[Trailin’! by Max Brand]@TWC D-Link bookTrailin’! CHAPTER XXVII 6/11
In appearance he was surely most innocuous, but Nash had spoken, and in such matters they were all willing to take his word with a childlike faith. So the meal went on, and the only sign, to the most experienced eye, was that the chairs were placed a little far back from the edge of the table, a most necessary condition when men may have to rise rapidly or get at their holsters for a quick draw.

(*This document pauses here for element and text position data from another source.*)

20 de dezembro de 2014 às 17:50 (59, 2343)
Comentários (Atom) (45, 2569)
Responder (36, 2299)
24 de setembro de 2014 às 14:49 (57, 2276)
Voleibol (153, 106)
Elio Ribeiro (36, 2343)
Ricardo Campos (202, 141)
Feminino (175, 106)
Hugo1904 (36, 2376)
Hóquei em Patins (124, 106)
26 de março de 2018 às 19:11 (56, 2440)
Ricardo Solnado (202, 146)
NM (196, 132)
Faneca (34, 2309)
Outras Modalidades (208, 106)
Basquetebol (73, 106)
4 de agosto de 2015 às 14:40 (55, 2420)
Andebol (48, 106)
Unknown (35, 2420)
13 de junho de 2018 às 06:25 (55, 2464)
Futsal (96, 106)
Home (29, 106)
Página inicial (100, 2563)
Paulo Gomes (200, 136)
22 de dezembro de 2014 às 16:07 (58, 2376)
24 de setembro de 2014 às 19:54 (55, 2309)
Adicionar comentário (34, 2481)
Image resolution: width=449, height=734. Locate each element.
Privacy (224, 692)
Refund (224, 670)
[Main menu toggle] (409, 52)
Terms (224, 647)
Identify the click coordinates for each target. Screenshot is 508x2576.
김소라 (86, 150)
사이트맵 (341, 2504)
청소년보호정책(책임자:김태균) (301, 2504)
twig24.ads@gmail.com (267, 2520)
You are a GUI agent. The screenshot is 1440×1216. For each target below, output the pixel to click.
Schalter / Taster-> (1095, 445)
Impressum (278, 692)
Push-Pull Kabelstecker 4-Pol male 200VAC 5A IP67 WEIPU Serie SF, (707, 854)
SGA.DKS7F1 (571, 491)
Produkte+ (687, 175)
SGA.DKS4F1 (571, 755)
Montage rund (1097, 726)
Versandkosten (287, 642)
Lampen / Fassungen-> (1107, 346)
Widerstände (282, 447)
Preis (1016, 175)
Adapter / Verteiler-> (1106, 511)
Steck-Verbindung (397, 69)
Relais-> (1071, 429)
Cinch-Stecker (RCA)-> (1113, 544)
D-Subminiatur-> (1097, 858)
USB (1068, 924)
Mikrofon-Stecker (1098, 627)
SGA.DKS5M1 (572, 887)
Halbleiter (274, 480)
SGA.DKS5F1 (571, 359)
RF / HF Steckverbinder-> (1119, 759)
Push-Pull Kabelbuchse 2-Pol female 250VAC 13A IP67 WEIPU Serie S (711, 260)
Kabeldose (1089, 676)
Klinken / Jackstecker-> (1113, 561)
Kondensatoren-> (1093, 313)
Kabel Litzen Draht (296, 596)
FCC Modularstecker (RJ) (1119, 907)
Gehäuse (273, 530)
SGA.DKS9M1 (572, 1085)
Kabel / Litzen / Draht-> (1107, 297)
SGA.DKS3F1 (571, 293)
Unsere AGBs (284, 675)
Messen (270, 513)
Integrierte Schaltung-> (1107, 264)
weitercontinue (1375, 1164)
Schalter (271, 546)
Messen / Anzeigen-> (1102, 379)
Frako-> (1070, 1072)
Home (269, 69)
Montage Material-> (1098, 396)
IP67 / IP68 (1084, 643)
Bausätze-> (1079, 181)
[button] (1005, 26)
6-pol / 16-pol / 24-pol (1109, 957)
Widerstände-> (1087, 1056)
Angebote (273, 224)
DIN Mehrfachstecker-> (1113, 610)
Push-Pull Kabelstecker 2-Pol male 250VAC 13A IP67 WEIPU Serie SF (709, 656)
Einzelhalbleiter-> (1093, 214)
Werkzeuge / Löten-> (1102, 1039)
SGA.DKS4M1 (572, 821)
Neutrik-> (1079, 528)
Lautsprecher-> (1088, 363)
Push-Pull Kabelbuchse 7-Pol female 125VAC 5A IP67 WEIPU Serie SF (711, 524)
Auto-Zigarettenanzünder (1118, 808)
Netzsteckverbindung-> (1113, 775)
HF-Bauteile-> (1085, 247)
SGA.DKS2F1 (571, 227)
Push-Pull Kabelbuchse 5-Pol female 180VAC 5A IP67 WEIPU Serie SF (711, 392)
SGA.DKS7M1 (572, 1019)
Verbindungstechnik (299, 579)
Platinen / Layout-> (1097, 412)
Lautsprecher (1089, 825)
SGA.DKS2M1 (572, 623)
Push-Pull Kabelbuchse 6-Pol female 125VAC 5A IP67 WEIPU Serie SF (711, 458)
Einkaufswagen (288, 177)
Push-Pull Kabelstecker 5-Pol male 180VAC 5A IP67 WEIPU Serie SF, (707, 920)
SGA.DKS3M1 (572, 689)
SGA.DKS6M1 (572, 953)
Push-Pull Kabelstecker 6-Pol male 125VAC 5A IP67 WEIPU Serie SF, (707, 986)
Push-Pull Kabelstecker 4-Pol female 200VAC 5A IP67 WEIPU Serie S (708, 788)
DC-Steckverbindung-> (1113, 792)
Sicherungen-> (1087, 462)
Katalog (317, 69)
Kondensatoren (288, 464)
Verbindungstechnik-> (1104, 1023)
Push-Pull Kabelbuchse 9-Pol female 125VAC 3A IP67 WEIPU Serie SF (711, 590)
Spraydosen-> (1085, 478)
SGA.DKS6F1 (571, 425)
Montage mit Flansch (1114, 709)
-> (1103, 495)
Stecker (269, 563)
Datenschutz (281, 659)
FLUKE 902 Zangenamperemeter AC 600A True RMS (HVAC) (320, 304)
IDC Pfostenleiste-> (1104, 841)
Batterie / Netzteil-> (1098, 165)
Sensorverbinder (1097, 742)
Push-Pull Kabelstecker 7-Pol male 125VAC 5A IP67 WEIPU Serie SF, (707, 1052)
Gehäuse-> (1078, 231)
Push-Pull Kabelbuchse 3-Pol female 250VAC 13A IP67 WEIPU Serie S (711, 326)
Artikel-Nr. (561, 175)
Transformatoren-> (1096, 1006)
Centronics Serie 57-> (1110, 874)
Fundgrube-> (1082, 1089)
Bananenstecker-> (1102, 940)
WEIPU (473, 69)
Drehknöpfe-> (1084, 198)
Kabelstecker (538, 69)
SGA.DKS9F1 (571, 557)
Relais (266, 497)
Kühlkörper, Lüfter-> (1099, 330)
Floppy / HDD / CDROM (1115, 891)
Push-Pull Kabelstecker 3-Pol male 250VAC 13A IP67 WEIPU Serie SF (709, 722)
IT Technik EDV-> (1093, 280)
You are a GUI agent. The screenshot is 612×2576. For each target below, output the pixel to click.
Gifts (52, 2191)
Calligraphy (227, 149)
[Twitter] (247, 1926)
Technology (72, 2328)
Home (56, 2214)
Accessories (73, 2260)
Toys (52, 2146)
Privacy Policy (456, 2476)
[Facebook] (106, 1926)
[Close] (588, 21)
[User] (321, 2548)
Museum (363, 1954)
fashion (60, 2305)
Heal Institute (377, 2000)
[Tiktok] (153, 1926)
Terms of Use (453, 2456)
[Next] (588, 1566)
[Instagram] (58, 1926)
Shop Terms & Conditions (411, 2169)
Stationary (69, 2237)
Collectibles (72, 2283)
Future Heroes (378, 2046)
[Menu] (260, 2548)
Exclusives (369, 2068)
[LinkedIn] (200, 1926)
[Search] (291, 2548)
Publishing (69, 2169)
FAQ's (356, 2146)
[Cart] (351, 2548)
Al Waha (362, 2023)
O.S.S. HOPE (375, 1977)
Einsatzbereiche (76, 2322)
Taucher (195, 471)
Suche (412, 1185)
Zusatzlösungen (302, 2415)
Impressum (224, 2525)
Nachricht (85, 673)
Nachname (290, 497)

Calamity Ben bearing a mighty dish of bread pudding, passed directly behind the chair of the stranger.
The whole table watched with a sudden keenness, and they saw Bard turn, ever so slightly, just as Calamity passed behind the chair. "I say," he said, "may I have a bit of hot water to put in this coffee ?" "Sure," said Calamity, and went on, but the whole table knew that the stranger was on his guard. The mutual suspicion gave a tenseness to the atmosphere, as if it were charged with the electricity of a coming storm, a tingling waiting which made the men prone to become silent and then talk again in fitful outbursts.
Or it might be said that it was like a glass full of precipitate which only waits for the injection of a single unusual substance before it settles to the bottom and leaves the remaining liquid clear.
It was for the unusual, then, that the entire assembly waited, feeling momentarily that it must be coming, for the strain could not endure. As for Bard, he stuck by his original apparent indifference.
For he still felt sure that the real William Drew was behind this elaborate deception and the thing for which he waited was some revelation of the hand of the master.